FRIDAY, May 11 (HealthDay News) -- Email vacations while on the job could benefit people's health, reducing stress levels and contributing to better focus, a new study suggests.
Researchers from the University of California, Irvine, and the U.S. Army found that a group of workers who were cut off from office email use for five days experienced more natural, variable heart rates and switched between computer windows only half as much.
Study co-author Gloria Mark, a professor of informatics at the university, said the findings could help boost productivity in offices that choose to implement these email vacations, either by controlling email login times, batching messages or through other strategies.

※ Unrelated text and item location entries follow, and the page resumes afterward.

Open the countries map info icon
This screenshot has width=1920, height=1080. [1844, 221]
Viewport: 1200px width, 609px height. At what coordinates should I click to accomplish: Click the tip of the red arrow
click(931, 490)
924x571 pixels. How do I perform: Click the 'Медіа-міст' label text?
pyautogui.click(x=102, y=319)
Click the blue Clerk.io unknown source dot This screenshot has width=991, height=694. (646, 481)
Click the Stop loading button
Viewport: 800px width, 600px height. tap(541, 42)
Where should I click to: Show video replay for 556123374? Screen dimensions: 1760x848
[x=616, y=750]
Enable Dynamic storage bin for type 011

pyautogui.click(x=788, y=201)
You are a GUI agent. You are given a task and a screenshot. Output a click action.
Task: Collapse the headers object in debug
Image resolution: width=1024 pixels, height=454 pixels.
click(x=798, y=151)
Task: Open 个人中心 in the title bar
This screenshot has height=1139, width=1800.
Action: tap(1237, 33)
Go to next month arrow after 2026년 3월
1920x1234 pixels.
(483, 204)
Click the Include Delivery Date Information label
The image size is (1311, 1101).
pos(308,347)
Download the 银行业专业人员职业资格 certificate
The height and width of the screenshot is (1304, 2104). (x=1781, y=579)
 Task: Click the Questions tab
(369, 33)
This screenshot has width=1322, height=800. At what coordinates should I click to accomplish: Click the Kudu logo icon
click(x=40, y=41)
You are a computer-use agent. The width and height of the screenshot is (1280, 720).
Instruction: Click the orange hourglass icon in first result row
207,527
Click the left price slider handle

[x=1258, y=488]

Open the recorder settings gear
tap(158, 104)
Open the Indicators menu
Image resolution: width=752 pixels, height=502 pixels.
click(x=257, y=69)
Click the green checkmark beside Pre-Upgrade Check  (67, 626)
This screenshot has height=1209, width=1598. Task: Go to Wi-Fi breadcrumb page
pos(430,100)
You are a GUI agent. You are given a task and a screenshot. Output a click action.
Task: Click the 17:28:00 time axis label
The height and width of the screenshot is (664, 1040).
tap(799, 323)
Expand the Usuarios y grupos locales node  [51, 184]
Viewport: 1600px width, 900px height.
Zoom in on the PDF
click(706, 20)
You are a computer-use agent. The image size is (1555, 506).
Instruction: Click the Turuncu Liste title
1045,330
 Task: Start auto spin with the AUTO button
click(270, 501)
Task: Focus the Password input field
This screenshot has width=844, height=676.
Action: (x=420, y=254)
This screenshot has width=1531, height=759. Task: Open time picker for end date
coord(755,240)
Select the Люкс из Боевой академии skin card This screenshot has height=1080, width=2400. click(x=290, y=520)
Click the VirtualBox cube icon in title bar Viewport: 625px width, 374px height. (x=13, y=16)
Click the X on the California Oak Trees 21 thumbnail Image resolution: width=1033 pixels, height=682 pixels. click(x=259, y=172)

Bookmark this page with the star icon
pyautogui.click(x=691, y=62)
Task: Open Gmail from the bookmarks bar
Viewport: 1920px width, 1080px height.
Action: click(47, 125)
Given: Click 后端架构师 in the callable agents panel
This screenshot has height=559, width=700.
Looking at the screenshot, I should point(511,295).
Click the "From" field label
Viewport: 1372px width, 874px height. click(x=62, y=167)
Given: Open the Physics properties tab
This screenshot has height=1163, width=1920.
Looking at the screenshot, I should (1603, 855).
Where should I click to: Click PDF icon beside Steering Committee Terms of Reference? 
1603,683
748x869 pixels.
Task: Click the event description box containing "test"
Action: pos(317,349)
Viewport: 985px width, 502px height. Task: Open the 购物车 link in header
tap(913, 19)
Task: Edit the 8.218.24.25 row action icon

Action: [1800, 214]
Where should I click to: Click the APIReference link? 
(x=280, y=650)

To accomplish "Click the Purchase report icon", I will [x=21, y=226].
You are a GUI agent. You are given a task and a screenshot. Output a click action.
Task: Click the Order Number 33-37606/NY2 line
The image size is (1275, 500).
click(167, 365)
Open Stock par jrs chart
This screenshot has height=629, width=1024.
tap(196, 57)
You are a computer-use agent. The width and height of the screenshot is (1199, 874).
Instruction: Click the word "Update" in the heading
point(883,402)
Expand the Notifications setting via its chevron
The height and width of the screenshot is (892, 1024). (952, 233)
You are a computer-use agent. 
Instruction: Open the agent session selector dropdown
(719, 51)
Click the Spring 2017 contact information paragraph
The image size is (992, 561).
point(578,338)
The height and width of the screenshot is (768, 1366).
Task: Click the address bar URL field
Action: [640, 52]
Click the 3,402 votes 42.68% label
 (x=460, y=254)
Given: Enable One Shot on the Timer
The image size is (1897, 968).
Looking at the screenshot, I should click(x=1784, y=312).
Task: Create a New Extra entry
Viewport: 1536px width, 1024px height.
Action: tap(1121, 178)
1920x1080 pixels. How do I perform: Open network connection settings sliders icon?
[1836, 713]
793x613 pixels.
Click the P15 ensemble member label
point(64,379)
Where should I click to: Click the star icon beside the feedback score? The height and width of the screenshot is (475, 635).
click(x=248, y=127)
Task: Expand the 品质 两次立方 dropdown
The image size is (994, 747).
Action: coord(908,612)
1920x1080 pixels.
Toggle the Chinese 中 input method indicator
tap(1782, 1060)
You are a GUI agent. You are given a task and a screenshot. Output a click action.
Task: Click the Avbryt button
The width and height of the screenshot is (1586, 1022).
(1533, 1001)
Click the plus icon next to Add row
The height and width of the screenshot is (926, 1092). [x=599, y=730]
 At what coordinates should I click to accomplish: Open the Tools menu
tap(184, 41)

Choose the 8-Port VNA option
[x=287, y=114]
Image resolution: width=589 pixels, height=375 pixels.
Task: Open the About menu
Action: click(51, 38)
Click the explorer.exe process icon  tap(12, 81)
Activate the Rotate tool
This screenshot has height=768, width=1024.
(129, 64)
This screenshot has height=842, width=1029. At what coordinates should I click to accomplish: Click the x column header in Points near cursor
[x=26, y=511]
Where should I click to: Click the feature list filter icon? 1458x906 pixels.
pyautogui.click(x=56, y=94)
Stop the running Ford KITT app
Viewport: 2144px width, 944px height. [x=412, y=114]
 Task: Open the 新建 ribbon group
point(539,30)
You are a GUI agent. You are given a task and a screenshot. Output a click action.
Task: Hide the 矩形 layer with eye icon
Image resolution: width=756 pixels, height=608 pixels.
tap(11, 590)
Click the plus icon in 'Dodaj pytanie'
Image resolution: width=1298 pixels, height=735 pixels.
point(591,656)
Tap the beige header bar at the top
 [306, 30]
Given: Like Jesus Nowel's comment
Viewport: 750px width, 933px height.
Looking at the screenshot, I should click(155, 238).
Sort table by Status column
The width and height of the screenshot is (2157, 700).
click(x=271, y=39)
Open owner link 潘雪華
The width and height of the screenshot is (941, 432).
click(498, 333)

"We were surprised by the results, because they didn't have to turn out this way," Mark said. "It's possible that people might have been even more stressed not to have email, to feel like they were missing out on something, so we didn't expect that people would become significantly less stressed."
Mark and her colleagues presented the study this week at a meeting of the Association for Computing Machinery, in Austin, Texas. Research presented at scientific conferences is considered preliminary and has not been peer-reviewed.
Thirteen civilian employees at the Army's Natick Soldier Systems Center, near Boston, took part in a three-day baseline data-collection phase, including interviews about their existing multitasking and email usage, and a five-day no-email period. All participants, who were split between men and women, were information workers whose job titles included chemical engineer, psychologist, materials scientist, biologist, food technologist and research administrator.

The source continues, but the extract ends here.